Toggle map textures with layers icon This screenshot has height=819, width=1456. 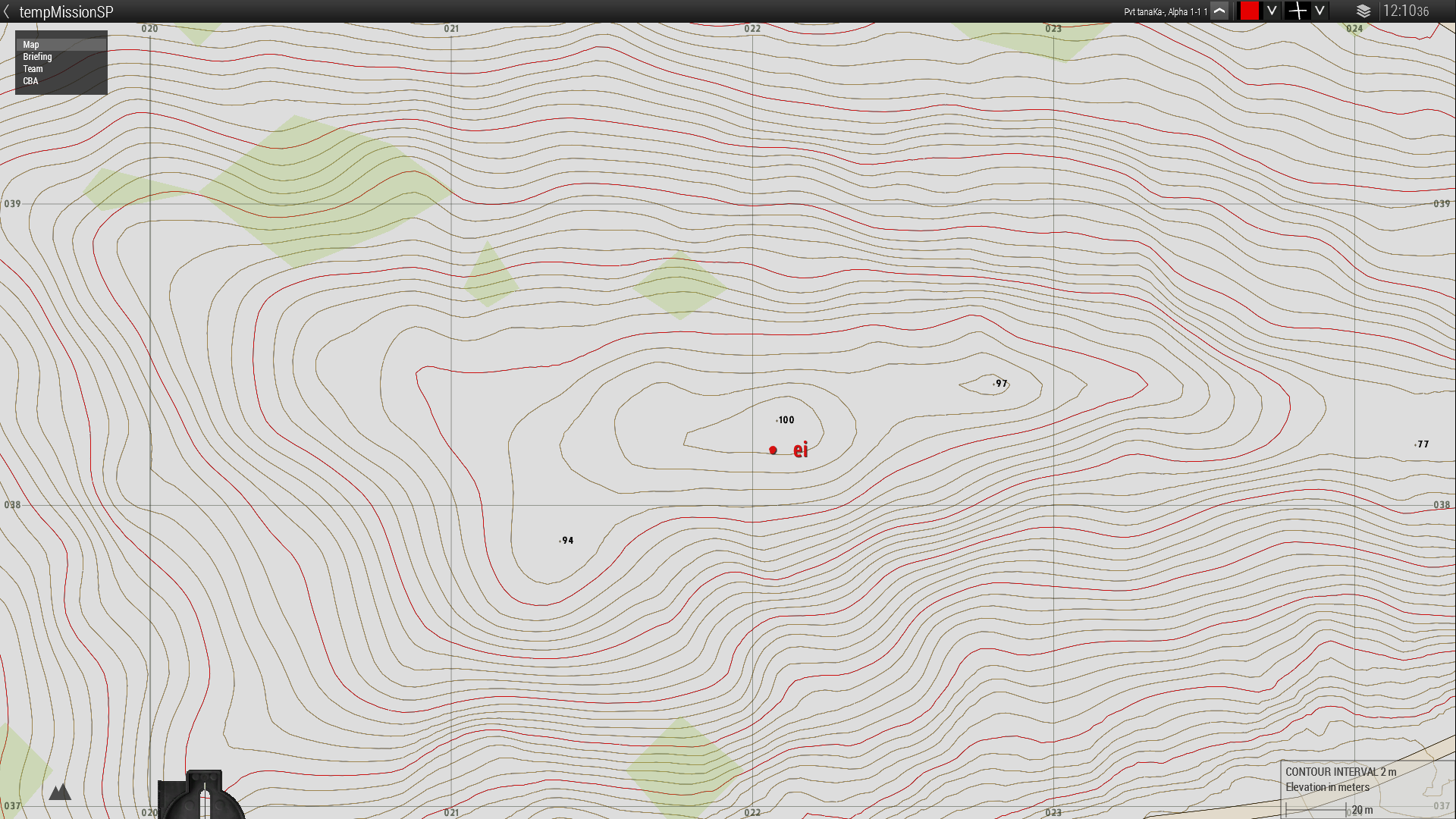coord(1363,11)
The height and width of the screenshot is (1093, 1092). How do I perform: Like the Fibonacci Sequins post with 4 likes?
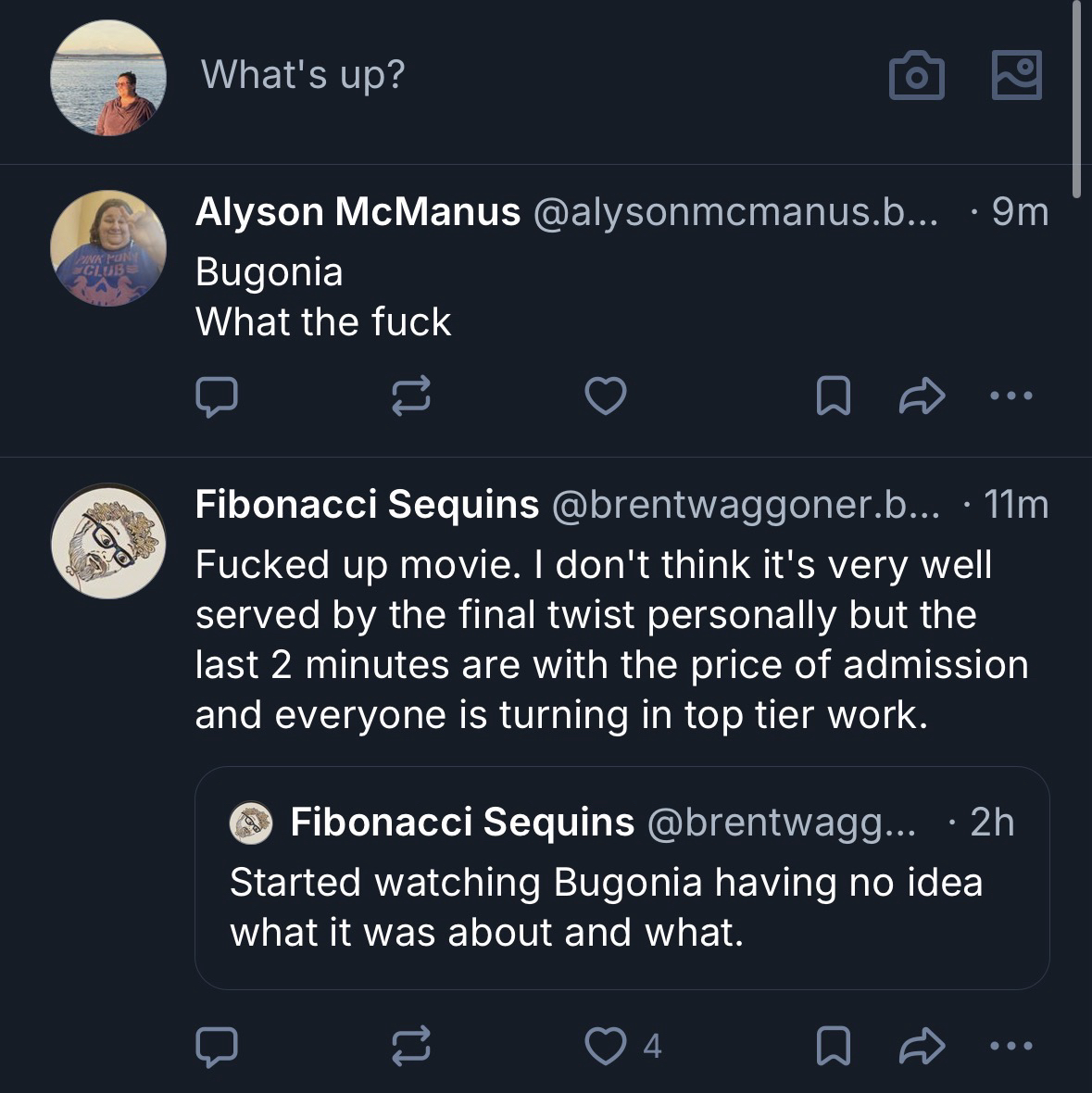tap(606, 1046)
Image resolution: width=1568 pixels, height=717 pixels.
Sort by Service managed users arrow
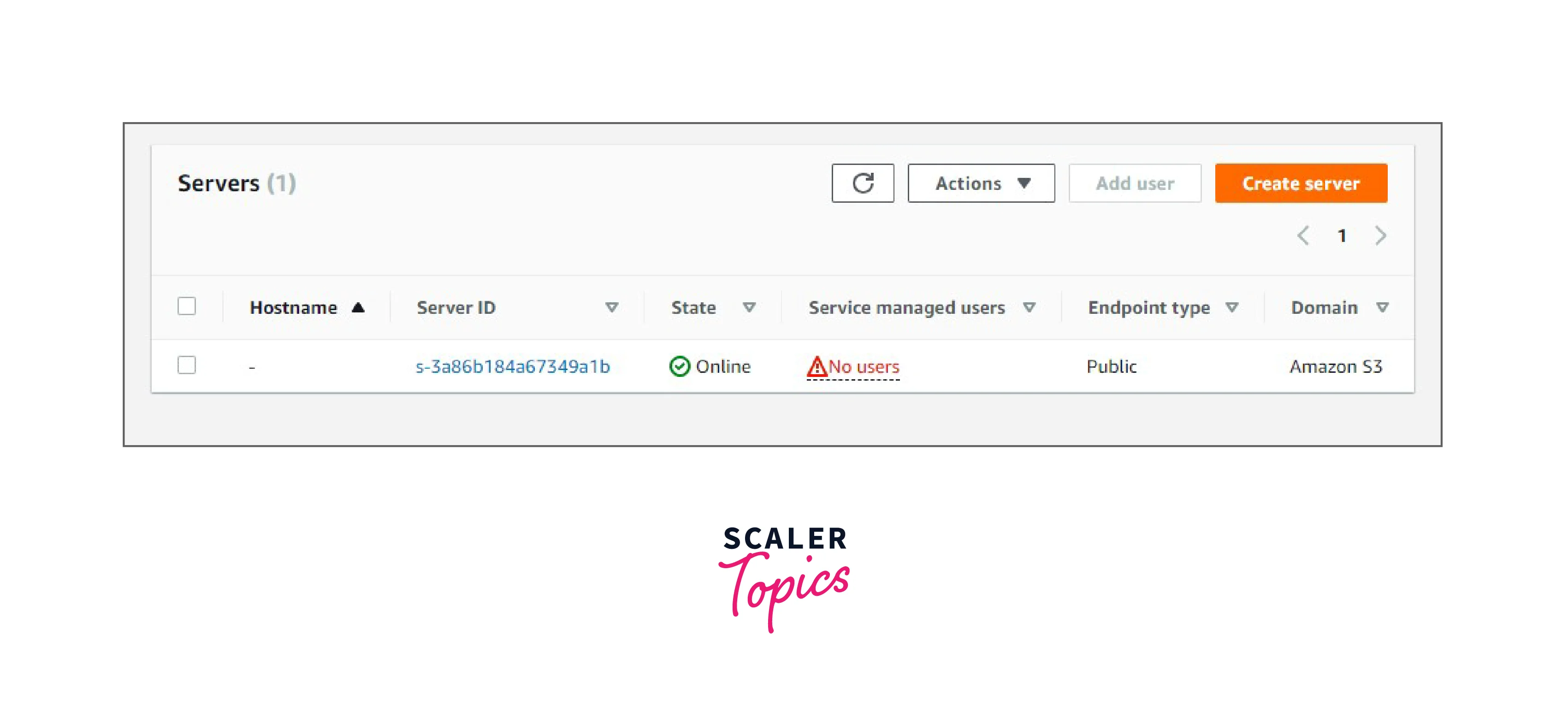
────
> Aim
Copy the records from the line containing "Image resolution: width=1568" through the end, leaving out the pictures.

> Complete output
Image resolution: width=1568 pixels, height=717 pixels.
Sort by Service managed users arrow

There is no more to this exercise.